* _AIM_
Reproduce the rows below word for word, from the line containing "Task: Open the TO18W-E-00 bookmark link" up to and including the line containing "670x527 pixels. (x=93, y=451)".
************
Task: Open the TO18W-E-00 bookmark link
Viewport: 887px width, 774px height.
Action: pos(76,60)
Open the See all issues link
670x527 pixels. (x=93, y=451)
************
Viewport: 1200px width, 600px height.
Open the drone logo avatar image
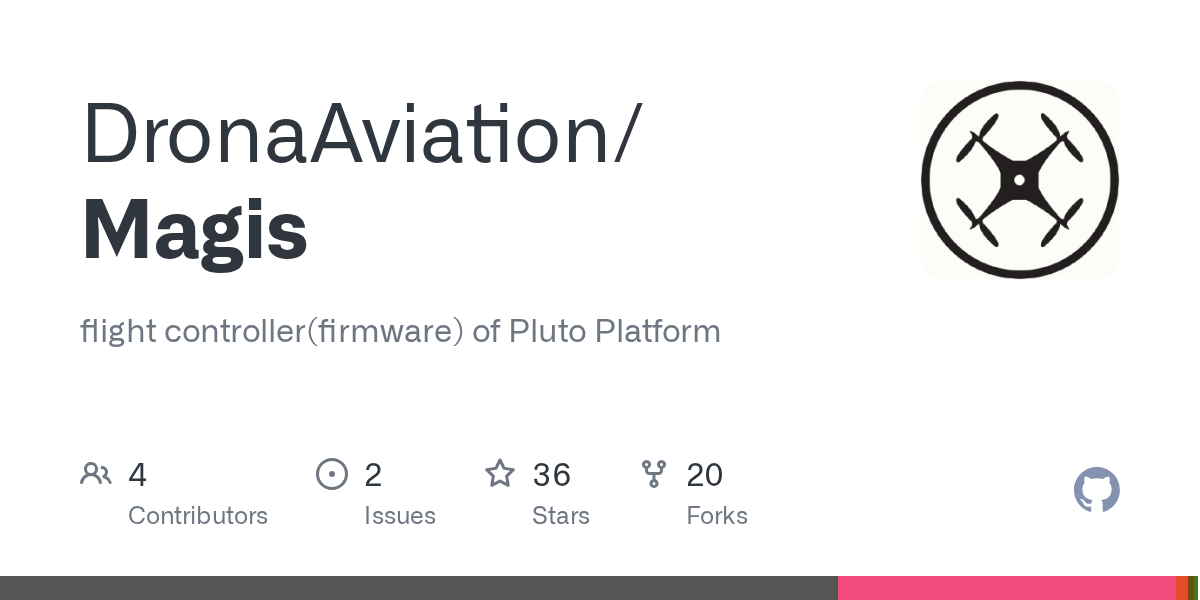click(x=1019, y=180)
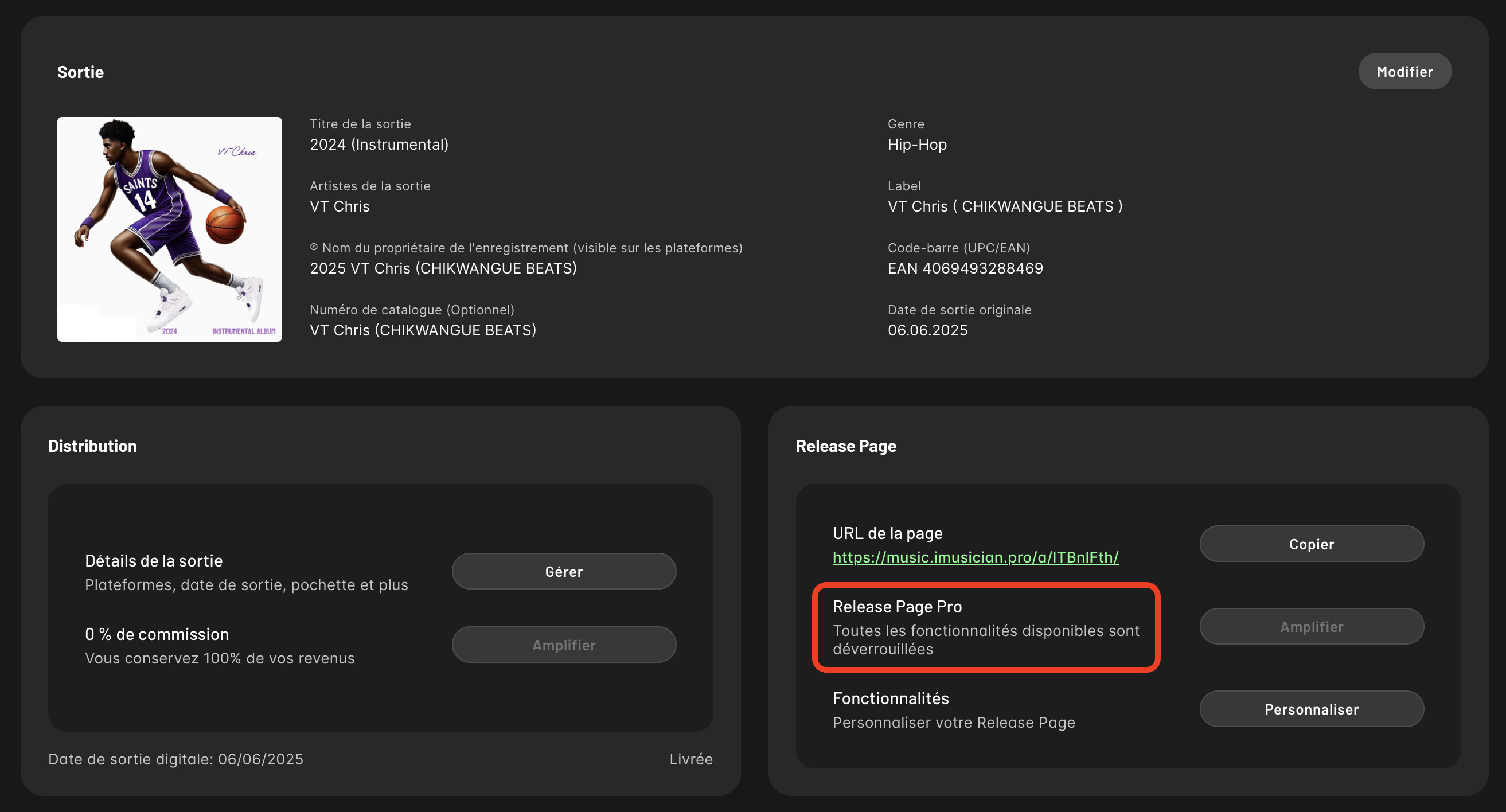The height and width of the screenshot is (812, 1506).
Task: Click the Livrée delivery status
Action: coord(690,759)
************
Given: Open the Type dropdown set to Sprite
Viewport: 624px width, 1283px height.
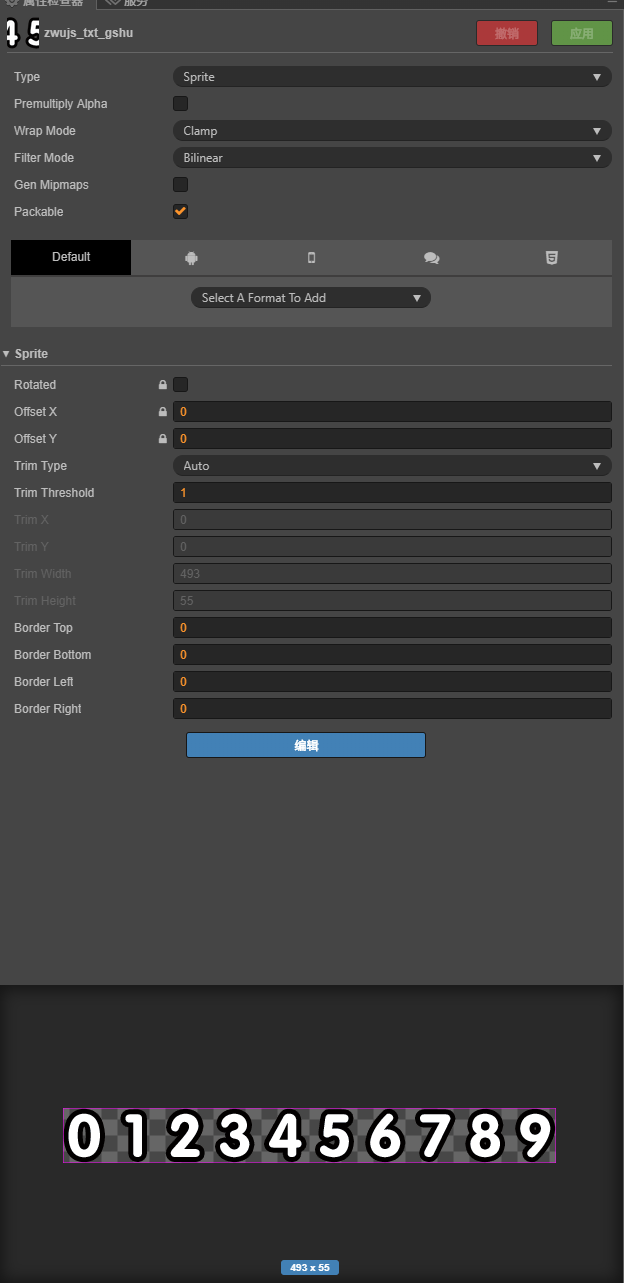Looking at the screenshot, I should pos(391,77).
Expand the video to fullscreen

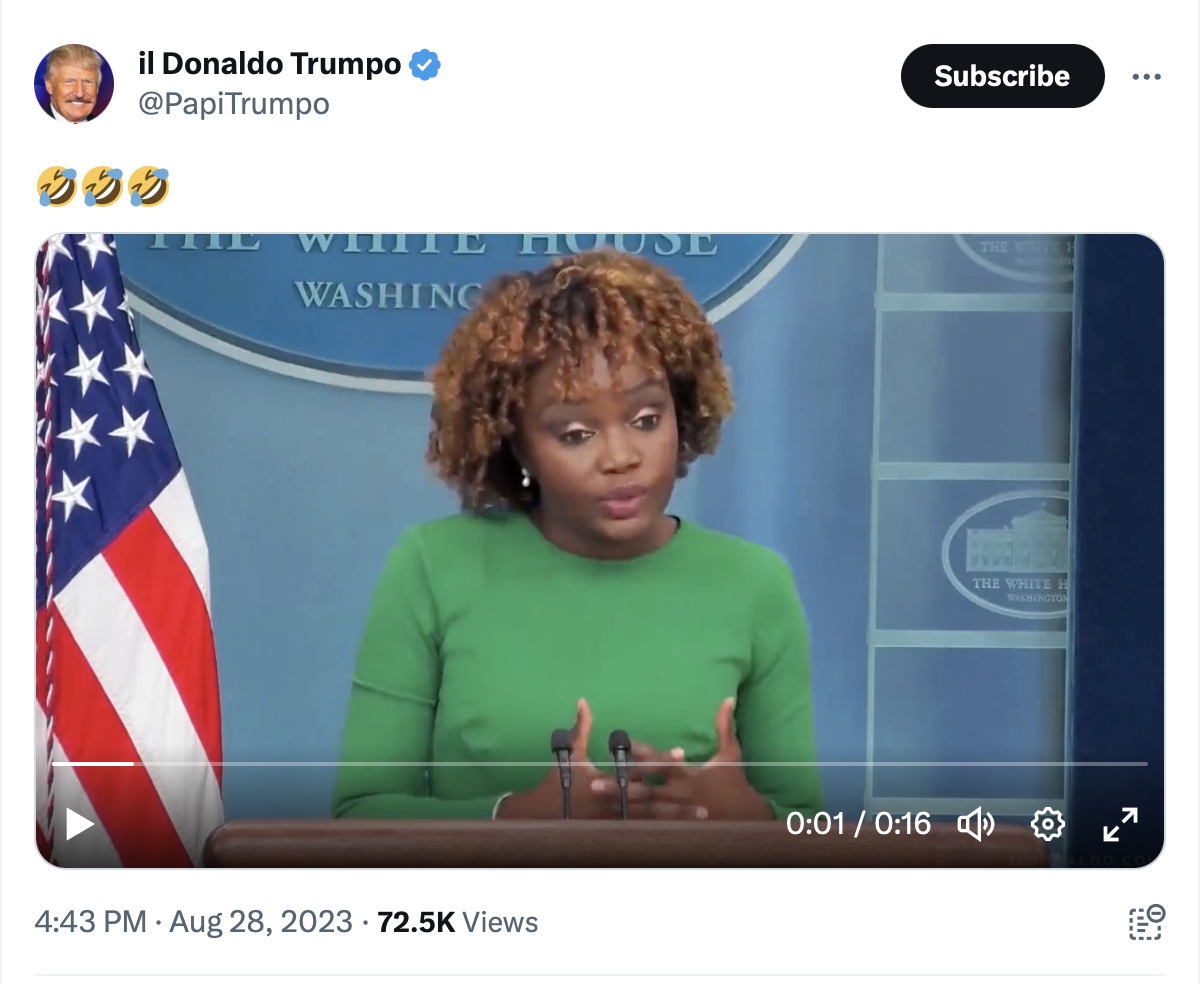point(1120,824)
************
* _EXERCISE RESPONSE_
Task: Open the TO18W-E-00 bookmark link
Viewport: 887px width, 774px height.
Action: pos(76,60)
Open the See all issues link
670x527 pixels. (x=93, y=451)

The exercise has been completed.